PROVIDED TEXT

↓

The Saturday /Sunday stages were just stupid with those long downhill runs after the big mountains. No way were any contenders going to get away on those two stages.

Now we get 3 days of flats again. zzzzzzzzzzzzzzzzzzzzzzzzzzzzzzzzzzzzzz . . .

Course profile for Friday looks interesting however. Then Saturday we're back to flats. The Verbier finish is a mountain top but the climb is not HC. If there's no shake up in GC on Friday, I expect Astana will control the Verbier climb again like they did in Andorra.

Other than the Lance/Conti will they/won't they aspect, it's a pretty dang boring tour. The course is partly to blame, and Astana having 4 guys capable of winning is counter to an open race. If each of them were on a different team . . . that would be fun to watch


----------



## WinstonSmith (Apr 25, 2009)

kreuzberg said:


> You must have a lot of time on your hands to watch 3+ hours of scenery every morning.


I DVR the thing and watch it at night until it puts me to sleep. It's an effective soporific.


----------



## waldo425 (Sep 22, 2008)

I have a barrel of monkies you might like


----------



## hawker12 (Oct 19, 2003)

Yep a tad boring. I thought a day with no radios was going to be exciting...then the riders decide to hold back in protest. Sheesh.

At least in the evening version they offer some interviews and such. Tonight begins a three part segment on Lemond, I'll be watching for that as I'm still a fan of his accomplishments.


----------



## untoothedyouth (Jul 9, 2009)

Maybe the tour is too long. It always goes like this...us-We want more action , riders-its three weeks and 2000 miles what else do you want from us, robots? Well then shorten the thing to two weeks, with one rest day OR keep it three weeks but make the stages like 40 to 50% shorter so the riders are fresher and there is more RACING?


----------



## ttug (May 14, 2004)

*ok, lets try this*

If anyone thinks the TDF is boring then...WATCH SOMETHING ELSE


----------



## WinstonSmith (Apr 25, 2009)

ttug said:


> If anyone thinks the TDF is boring then...WATCH SOMETHING ELSE


Its the best thing on by far and is good as usual.Yesterdays sprint was great. It's cool to see the bunch hunt down the break in the last few Ks.

I think people are just saying it could be better - maybe with more mountain top finishes or something.


----------



## Spunout (Aug 12, 2002)

The teams are too large. Astana built a team around GC leaders, they have donkeys to control the whole thing. 

If the teams had 6-7 riders each, it would be more open and it would be worthwhile to attack.


----------



## Maximus_XXIV (Nov 10, 2008)

We need to remember that most Americans now demand a constant state of stimulation. Maybe they should add a video game, streaming cycling news and constant twitter broadcasts to their normal tour coverage.

↑

INSTRUCTION A
In the forum thread, which team does the first post expect to control the Verbier climb if there's no shake-up in GC on Friday?
The forum thread and the entries have no connection to each other.

(Lines of data)
↓

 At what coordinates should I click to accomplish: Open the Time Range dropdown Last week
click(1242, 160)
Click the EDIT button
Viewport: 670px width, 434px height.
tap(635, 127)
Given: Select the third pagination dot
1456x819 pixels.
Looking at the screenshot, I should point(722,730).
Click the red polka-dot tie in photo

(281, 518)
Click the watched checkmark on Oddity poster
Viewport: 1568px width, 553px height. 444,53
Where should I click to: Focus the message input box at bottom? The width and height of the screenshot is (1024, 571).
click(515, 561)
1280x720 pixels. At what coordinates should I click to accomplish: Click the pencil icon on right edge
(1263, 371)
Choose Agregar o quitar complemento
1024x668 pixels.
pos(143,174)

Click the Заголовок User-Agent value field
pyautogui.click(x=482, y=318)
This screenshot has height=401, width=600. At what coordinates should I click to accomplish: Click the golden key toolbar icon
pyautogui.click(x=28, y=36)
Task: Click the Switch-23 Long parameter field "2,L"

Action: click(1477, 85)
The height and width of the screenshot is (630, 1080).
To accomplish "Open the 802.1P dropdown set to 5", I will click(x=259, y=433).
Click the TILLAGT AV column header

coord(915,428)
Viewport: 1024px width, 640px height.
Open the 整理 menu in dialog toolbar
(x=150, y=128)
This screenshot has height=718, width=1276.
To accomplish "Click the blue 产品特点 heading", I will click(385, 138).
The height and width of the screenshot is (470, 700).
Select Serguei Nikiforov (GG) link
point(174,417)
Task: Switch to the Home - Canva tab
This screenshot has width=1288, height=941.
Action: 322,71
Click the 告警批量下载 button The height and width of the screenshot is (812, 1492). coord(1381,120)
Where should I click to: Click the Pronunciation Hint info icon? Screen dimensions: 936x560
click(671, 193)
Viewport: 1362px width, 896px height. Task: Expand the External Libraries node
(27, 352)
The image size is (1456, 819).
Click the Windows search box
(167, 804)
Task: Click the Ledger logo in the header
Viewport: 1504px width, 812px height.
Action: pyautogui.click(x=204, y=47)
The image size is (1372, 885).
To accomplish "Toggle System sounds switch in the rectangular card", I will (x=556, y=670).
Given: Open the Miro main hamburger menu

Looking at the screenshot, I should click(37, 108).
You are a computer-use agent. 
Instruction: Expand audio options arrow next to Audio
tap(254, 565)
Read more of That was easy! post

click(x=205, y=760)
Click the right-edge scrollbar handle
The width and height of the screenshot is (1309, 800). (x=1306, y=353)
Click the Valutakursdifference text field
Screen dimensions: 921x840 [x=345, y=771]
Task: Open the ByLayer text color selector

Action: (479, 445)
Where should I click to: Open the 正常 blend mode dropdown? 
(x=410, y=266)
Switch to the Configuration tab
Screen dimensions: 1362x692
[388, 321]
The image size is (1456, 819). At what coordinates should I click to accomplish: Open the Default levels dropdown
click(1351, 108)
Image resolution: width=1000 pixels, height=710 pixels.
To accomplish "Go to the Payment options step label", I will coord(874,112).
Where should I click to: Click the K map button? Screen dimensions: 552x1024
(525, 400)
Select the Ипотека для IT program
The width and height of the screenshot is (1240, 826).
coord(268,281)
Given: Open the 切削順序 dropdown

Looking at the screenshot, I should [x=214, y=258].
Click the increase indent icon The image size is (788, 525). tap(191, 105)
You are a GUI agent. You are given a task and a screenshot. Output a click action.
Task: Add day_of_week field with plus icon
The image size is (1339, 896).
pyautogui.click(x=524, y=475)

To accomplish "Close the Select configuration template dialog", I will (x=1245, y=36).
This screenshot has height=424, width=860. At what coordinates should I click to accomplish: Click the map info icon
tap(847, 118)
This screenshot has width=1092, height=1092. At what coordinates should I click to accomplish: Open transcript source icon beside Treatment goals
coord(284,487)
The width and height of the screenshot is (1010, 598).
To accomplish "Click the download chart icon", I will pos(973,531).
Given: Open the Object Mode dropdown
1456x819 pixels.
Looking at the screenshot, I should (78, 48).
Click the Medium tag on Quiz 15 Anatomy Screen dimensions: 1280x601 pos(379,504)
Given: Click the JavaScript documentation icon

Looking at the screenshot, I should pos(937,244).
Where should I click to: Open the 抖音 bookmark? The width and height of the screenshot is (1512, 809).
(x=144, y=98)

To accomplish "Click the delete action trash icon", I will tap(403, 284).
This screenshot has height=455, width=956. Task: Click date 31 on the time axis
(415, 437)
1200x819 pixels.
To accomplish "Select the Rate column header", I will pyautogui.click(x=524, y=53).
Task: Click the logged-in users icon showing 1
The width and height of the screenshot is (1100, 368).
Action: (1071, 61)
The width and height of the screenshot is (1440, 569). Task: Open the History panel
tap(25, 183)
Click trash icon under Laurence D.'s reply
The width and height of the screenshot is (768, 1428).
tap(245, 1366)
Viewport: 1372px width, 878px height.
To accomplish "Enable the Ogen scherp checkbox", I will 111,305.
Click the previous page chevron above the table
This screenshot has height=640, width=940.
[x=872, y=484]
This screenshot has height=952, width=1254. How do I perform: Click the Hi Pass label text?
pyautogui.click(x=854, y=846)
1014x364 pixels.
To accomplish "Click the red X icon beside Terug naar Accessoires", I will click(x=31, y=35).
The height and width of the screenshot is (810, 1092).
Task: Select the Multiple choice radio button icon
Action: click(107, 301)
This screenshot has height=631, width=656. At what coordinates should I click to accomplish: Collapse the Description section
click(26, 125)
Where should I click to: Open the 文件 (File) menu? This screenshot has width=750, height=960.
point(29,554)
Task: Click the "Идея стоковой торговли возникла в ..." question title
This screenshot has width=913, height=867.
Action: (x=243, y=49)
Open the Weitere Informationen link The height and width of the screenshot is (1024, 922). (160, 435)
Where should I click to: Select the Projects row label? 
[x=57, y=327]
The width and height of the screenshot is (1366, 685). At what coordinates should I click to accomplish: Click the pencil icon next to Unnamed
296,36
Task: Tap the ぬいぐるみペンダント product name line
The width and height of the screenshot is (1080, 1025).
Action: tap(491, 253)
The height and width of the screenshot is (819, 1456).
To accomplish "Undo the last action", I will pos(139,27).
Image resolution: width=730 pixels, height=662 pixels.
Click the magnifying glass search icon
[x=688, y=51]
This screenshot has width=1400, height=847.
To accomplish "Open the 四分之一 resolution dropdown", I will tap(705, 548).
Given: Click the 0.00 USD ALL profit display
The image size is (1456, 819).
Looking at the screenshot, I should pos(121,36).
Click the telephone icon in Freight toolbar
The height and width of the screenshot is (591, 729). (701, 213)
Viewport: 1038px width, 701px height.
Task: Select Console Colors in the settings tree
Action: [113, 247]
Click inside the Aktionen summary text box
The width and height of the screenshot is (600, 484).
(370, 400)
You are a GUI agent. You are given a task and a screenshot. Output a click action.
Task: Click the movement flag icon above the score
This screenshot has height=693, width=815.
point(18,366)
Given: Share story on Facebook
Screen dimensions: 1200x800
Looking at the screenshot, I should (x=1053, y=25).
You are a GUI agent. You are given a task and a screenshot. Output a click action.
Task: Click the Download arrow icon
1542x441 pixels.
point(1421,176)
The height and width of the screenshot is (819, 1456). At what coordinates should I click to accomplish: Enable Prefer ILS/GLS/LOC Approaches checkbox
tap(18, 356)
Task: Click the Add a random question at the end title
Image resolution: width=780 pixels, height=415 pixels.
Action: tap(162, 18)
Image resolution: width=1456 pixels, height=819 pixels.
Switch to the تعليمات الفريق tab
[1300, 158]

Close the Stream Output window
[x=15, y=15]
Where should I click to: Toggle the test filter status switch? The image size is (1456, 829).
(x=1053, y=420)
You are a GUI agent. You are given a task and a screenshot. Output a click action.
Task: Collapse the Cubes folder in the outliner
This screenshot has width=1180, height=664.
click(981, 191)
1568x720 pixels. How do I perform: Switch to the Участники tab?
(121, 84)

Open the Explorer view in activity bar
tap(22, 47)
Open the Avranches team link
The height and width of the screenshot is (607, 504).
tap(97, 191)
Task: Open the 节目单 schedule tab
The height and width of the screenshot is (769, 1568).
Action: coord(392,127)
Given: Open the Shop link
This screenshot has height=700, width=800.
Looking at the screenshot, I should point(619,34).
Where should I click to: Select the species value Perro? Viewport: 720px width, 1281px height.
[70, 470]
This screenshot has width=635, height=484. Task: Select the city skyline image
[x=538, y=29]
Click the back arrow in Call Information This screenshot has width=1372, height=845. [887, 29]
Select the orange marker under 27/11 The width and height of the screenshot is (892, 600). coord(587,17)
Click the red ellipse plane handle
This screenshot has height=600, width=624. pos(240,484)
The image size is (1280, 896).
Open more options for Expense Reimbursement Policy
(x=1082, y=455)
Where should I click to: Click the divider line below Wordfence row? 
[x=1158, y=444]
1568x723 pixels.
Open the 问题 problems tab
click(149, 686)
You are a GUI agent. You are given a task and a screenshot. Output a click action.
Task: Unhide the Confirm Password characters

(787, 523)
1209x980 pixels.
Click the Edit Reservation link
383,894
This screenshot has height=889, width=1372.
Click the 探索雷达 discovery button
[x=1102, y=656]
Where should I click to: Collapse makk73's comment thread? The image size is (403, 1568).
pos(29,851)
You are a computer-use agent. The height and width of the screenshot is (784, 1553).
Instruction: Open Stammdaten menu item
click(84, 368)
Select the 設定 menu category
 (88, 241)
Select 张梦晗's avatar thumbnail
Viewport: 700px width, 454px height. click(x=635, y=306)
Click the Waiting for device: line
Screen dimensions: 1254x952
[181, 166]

↑

INSTRUCTION B
Switch "dropdown" to "pull-down" in the entries from the first one through the line with "will (x=556, y=670).", and give back only those lines.

CORRECT RESULT A
Astana

CORRECT RESULT B
 At what coordinates should I click to accomplish: Open the Time Range pull-down Last week
click(1242, 160)
Click the EDIT button
Viewport: 670px width, 434px height.
tap(635, 127)
Given: Select the third pagination dot
1456x819 pixels.
Looking at the screenshot, I should point(722,730).
Click the red polka-dot tie in photo

(281, 518)
Click the watched checkmark on Oddity poster
Viewport: 1568px width, 553px height. 444,53
Where should I click to: Focus the message input box at bottom? The width and height of the screenshot is (1024, 571).
click(515, 561)
1280x720 pixels. At what coordinates should I click to accomplish: Click the pencil icon on right edge
(1263, 371)
Choose Agregar o quitar complemento
1024x668 pixels.
pos(143,174)

Click the Заголовок User-Agent value field
pyautogui.click(x=482, y=318)
This screenshot has height=401, width=600. At what coordinates should I click to accomplish: Click the golden key toolbar icon
pyautogui.click(x=28, y=36)
Task: Click the Switch-23 Long parameter field "2,L"

Action: click(1477, 85)
The height and width of the screenshot is (630, 1080).
To accomplish "Open the 802.1P pull-down set to 5", I will click(x=259, y=433).
Click the TILLAGT AV column header

coord(915,428)
Viewport: 1024px width, 640px height.
Open the 整理 menu in dialog toolbar
(x=150, y=128)
This screenshot has height=718, width=1276.
To accomplish "Click the blue 产品特点 heading", I will click(385, 138).
The height and width of the screenshot is (470, 700).
Select Serguei Nikiforov (GG) link
point(174,417)
Task: Switch to the Home - Canva tab
This screenshot has width=1288, height=941.
Action: 322,71
Click the 告警批量下载 button The height and width of the screenshot is (812, 1492). coord(1381,120)
Where should I click to: Click the Pronunciation Hint info icon? Screen dimensions: 936x560
click(671, 193)
Viewport: 1362px width, 896px height. Task: Expand the External Libraries node
(27, 352)
The image size is (1456, 819).
Click the Windows search box
(167, 804)
Task: Click the Ledger logo in the header
Viewport: 1504px width, 812px height.
Action: pyautogui.click(x=204, y=47)
The image size is (1372, 885).
To accomplish "Toggle System sounds switch in the rectangular card", I will (x=556, y=670).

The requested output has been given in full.